EXERCISE DESCRIPTION:
Output the data below in full, character for character.

_ _ _ _ _

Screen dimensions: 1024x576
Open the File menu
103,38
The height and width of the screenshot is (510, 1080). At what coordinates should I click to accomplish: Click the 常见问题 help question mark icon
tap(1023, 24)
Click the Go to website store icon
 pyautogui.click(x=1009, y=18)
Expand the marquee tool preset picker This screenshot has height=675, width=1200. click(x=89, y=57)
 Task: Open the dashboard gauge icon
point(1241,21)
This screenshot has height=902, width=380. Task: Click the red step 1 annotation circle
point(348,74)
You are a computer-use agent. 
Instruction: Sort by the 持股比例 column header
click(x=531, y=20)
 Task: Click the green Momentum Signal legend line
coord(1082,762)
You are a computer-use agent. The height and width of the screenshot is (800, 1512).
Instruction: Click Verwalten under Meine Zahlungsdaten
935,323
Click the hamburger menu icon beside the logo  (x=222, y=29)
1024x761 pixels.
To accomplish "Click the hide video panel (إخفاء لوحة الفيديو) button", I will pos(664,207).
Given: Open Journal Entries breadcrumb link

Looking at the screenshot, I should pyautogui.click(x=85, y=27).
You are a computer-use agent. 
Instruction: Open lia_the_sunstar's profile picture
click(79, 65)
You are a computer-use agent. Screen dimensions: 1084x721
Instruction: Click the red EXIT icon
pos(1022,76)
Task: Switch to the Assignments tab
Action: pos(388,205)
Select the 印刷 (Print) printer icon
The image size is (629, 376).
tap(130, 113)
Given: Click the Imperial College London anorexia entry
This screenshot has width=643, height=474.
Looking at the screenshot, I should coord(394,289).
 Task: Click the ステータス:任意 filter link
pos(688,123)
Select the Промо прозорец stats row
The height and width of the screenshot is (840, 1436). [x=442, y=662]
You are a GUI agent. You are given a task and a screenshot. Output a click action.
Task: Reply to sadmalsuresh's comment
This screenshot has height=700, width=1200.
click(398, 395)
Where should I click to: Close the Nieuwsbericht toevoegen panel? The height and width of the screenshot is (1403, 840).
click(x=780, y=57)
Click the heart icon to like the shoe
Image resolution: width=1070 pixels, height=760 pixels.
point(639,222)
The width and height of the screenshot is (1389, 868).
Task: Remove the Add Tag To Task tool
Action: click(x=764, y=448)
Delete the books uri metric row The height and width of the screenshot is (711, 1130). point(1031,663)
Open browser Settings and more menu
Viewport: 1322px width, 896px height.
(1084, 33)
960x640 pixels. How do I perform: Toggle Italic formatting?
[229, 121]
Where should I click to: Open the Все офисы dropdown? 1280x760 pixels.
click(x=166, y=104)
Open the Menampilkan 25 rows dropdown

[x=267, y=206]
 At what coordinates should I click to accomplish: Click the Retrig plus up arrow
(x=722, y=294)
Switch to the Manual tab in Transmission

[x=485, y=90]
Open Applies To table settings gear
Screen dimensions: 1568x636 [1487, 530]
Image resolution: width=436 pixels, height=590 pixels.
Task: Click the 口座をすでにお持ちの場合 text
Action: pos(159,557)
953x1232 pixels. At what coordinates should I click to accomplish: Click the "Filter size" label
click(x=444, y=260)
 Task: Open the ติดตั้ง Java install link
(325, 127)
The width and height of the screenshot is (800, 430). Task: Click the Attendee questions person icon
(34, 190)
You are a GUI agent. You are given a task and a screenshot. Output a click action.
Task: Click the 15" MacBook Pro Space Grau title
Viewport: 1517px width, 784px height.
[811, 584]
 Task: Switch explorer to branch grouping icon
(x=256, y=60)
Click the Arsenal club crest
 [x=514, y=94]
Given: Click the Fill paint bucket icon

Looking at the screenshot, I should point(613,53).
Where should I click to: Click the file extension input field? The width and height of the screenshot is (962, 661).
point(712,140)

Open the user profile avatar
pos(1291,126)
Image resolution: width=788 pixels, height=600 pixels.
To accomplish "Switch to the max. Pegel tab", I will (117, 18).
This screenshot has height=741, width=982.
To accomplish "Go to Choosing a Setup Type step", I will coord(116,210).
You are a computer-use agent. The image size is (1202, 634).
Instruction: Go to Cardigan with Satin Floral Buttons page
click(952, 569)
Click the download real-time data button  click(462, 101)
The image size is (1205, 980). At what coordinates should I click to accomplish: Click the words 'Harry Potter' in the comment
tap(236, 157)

_ _ _ _ _

ANSWER TO THE PROBLEM:
Screen dimensions: 1024x576
Open the File menu
103,38
The height and width of the screenshot is (510, 1080). At what coordinates should I click to accomplish: Click the 常见问题 help question mark icon
tap(1023, 24)
Click the Go to website store icon
 pyautogui.click(x=1009, y=18)
Expand the marquee tool preset picker This screenshot has height=675, width=1200. click(x=89, y=57)
 Task: Open the dashboard gauge icon
point(1241,21)
This screenshot has height=902, width=380. Task: Click the red step 1 annotation circle
point(348,74)
You are a computer-use agent. 
Instruction: Sort by the 持股比例 column header
click(x=531, y=20)
 Task: Click the green Momentum Signal legend line
coord(1082,762)
You are a computer-use agent. The height and width of the screenshot is (800, 1512).
Instruction: Click Verwalten under Meine Zahlungsdaten
935,323
Click the hamburger menu icon beside the logo  (x=222, y=29)
1024x761 pixels.
To accomplish "Click the hide video panel (إخفاء لوحة الفيديو) button", I will pos(664,207).
Given: Open Journal Entries breadcrumb link

Looking at the screenshot, I should pyautogui.click(x=85, y=27).
You are a computer-use agent. 
Instruction: Open lia_the_sunstar's profile picture
click(79, 65)
You are a computer-use agent. Screen dimensions: 1084x721
Instruction: Click the red EXIT icon
pos(1022,76)
Task: Switch to the Assignments tab
Action: pos(388,205)
Select the 印刷 (Print) printer icon
The image size is (629, 376).
tap(130, 113)
Given: Click the Imperial College London anorexia entry
This screenshot has width=643, height=474.
Looking at the screenshot, I should coord(394,289).
 Task: Click the ステータス:任意 filter link
pos(688,123)
Select the Промо прозорец stats row
The height and width of the screenshot is (840, 1436). [x=442, y=662]
You are a GUI agent. You are given a task and a screenshot. Output a click action.
Task: Reply to sadmalsuresh's comment
This screenshot has height=700, width=1200.
click(398, 395)
Where should I click to: Close the Nieuwsbericht toevoegen panel? The height and width of the screenshot is (1403, 840).
click(x=780, y=57)
Click the heart icon to like the shoe
Image resolution: width=1070 pixels, height=760 pixels.
point(639,222)
The width and height of the screenshot is (1389, 868).
Task: Remove the Add Tag To Task tool
Action: click(x=764, y=448)
Delete the books uri metric row The height and width of the screenshot is (711, 1130). point(1031,663)
Open browser Settings and more menu
Viewport: 1322px width, 896px height.
(1084, 33)
960x640 pixels. How do I perform: Toggle Italic formatting?
[229, 121]
Where should I click to: Open the Все офисы dropdown? 1280x760 pixels.
click(x=166, y=104)
Open the Menampilkan 25 rows dropdown

[x=267, y=206]
 At what coordinates should I click to accomplish: Click the Retrig plus up arrow
(x=722, y=294)
Switch to the Manual tab in Transmission

[x=485, y=90]
Open Applies To table settings gear
Screen dimensions: 1568x636 [1487, 530]
Image resolution: width=436 pixels, height=590 pixels.
Task: Click the 口座をすでにお持ちの場合 text
Action: pos(159,557)
953x1232 pixels. At what coordinates should I click to accomplish: Click the "Filter size" label
click(x=444, y=260)
 Task: Open the ติดตั้ง Java install link
(325, 127)
The width and height of the screenshot is (800, 430). Task: Click the Attendee questions person icon
(34, 190)
You are a GUI agent. You are given a task and a screenshot. Output a click action.
Task: Click the 15" MacBook Pro Space Grau title
Viewport: 1517px width, 784px height.
[811, 584]
 Task: Switch explorer to branch grouping icon
(x=256, y=60)
Click the Arsenal club crest
 [x=514, y=94]
Given: Click the Fill paint bucket icon

Looking at the screenshot, I should point(613,53).
Where should I click to: Click the file extension input field? The width and height of the screenshot is (962, 661).
point(712,140)

Open the user profile avatar
pos(1291,126)
Image resolution: width=788 pixels, height=600 pixels.
To accomplish "Switch to the max. Pegel tab", I will (117, 18).
This screenshot has height=741, width=982.
To accomplish "Go to Choosing a Setup Type step", I will coord(116,210).
You are a computer-use agent. The image size is (1202, 634).
Instruction: Go to Cardigan with Satin Floral Buttons page
click(952, 569)
Click the download real-time data button  click(462, 101)
The image size is (1205, 980). At what coordinates should I click to accomplish: Click the words 'Harry Potter' in the comment
tap(236, 157)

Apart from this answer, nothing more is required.